Broken Angel: The Complete Collection: A Dark Omegaverse Romance
Page 45
There’s no time to think about family reunions. Cassian is charging toward him with a rifle, and they’re way too fucking near the opening portal.
Cassian fires once, and the bullet hits his chest. He’s knocked back a foot, but catches his breath. It hits his heavy armor, stopping just an inch away from his heart.
This setback doesn’t stop Cassian. He dives toward him.
A gunshot rings out from above, and a bullet catches Cassian’s ankle. Blood sprays across Lucas’s face, and Cassian loses his footing. He falls toward him.
“No!” Rae screams. “You can’t kill him. He has the extinction gene.”
Right before Cassian can reach him, Lucas turns and grabs the omega, pulling her out of the way.
Cassian stumbles into Lucas, wrestling him against the particle accelerator’s opening portal. “You will not ruin my progress,“Cassian growls.

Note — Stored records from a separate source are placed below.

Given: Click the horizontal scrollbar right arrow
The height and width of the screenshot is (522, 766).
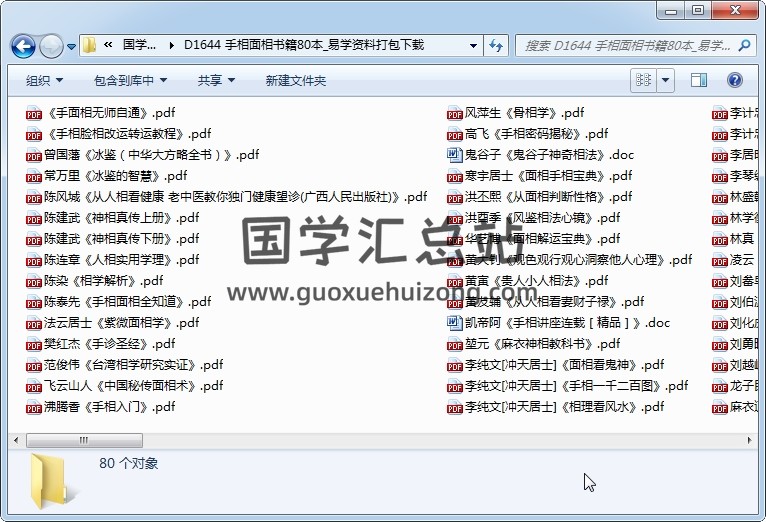Looking at the screenshot, I should point(750,440).
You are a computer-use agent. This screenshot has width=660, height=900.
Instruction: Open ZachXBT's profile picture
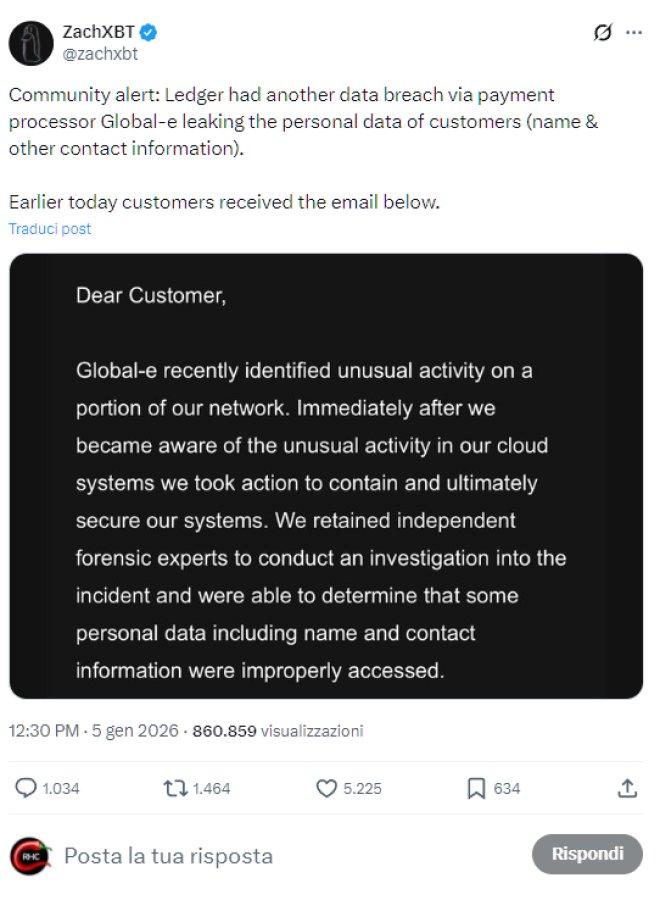click(31, 42)
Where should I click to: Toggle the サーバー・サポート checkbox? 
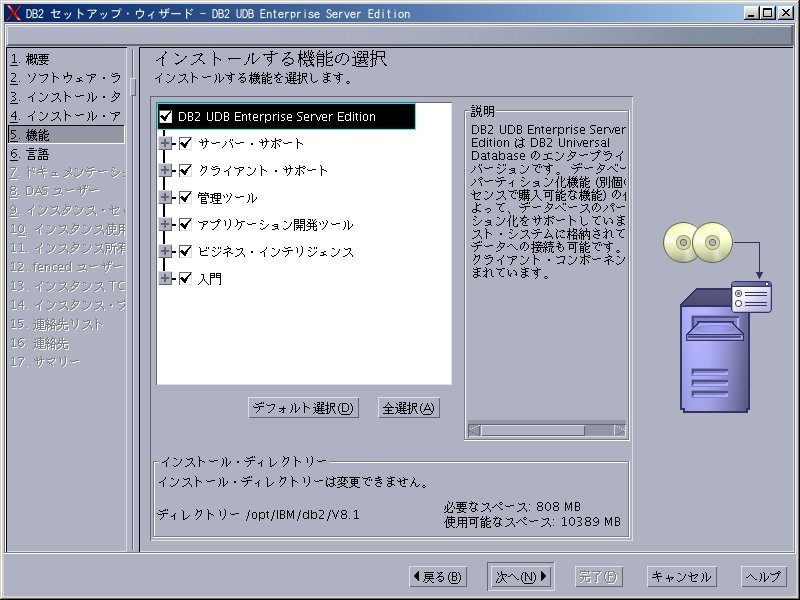click(185, 144)
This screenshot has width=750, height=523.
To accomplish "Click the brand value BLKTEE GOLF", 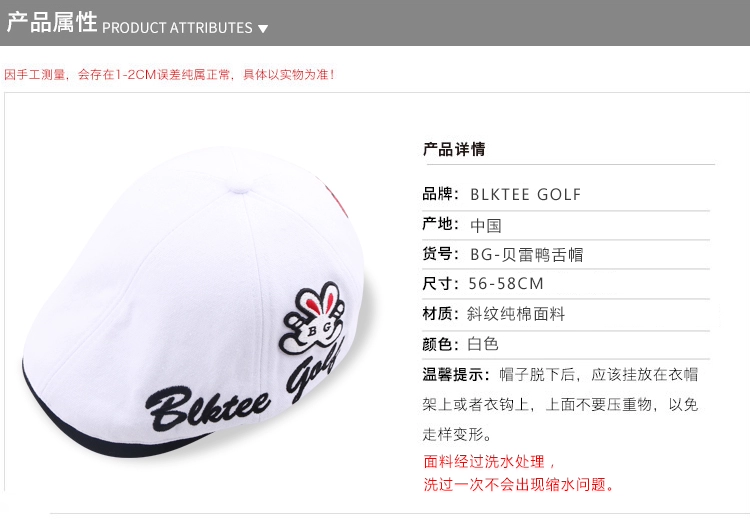I will 525,194.
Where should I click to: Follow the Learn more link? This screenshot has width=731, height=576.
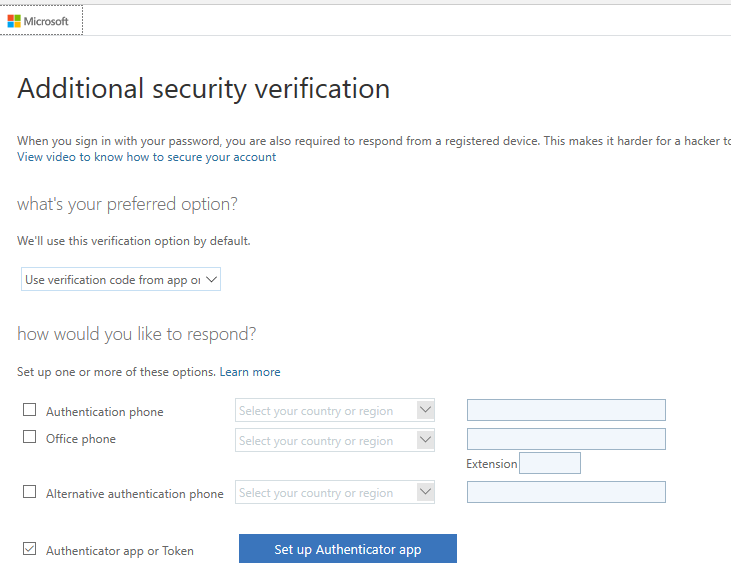250,372
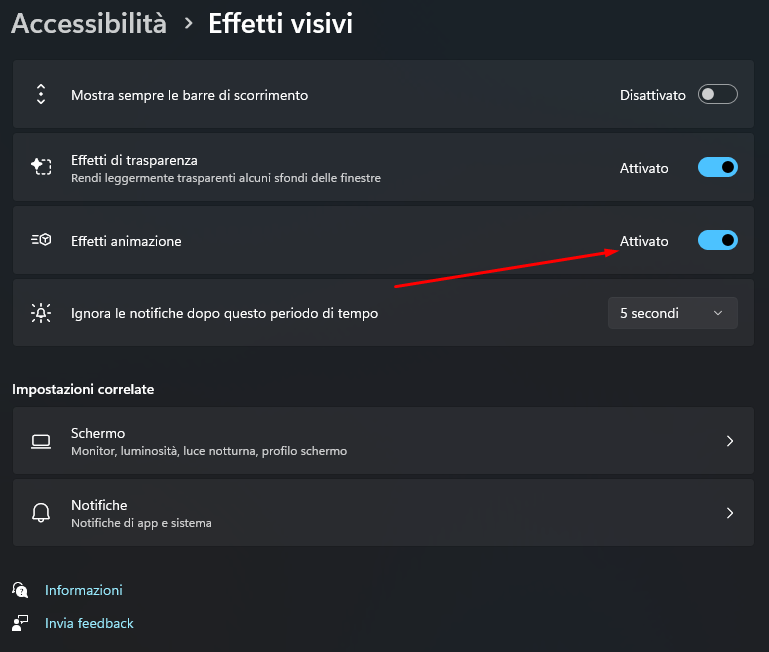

Lucas twists his heel over the ledge. He balances and pushes forward against Cassian’s gun, but feels gravity’s weight pulling like a magnet.
He’s going to slip.
He falls, and his life flashes before his eyes. Suddenly, he’s a young alpha again. Flames surround him. His village is being invaded. Swarms of First Republic soldiers attack. Omegas are stolen as families panic.
He blinks his eyes, and he’s fighting in the future wars. He’s repeating the same mistakes as the alphas before him.
All his life he has valued his ingenuity and ability to be pragmatic. He was tough, but someone who could reach across the aisle. At the end of the day, he mostly made mistakes.
He can’t die like a coward. He hasn’t shown Rae everything he can be.
In the midst of falling, he reaches forward and catches the edge of Cassian’s armor. Pulling against Cassian’s weight, he balances on the ledge.
Cassian’s eyes change. His anger shifts to fear. In the matter of seconds, the truth hits him. Lucas is going to destroy all of his progress. All of his hard work will be for nothing.
Lucas jumps onto the ledge. Sweating, he pushes him into the particle accelerator. Cassian falls to his doom.
Lucas sees Cassian’s hand reach for the ledge as his writhing screams turn more obscure and horrifying.
Running toward the opening, Lucas looks inside. Cassian’s skin bubbles and pops. His eyes pop out of their sockets. A green ooze slides down his body. His head grows larger and larger. Within seconds, his body disassembles. His scream fades into the abstract of life.
A puff of smoke remains all but for a second.
“He’s gone,” Lucas pants.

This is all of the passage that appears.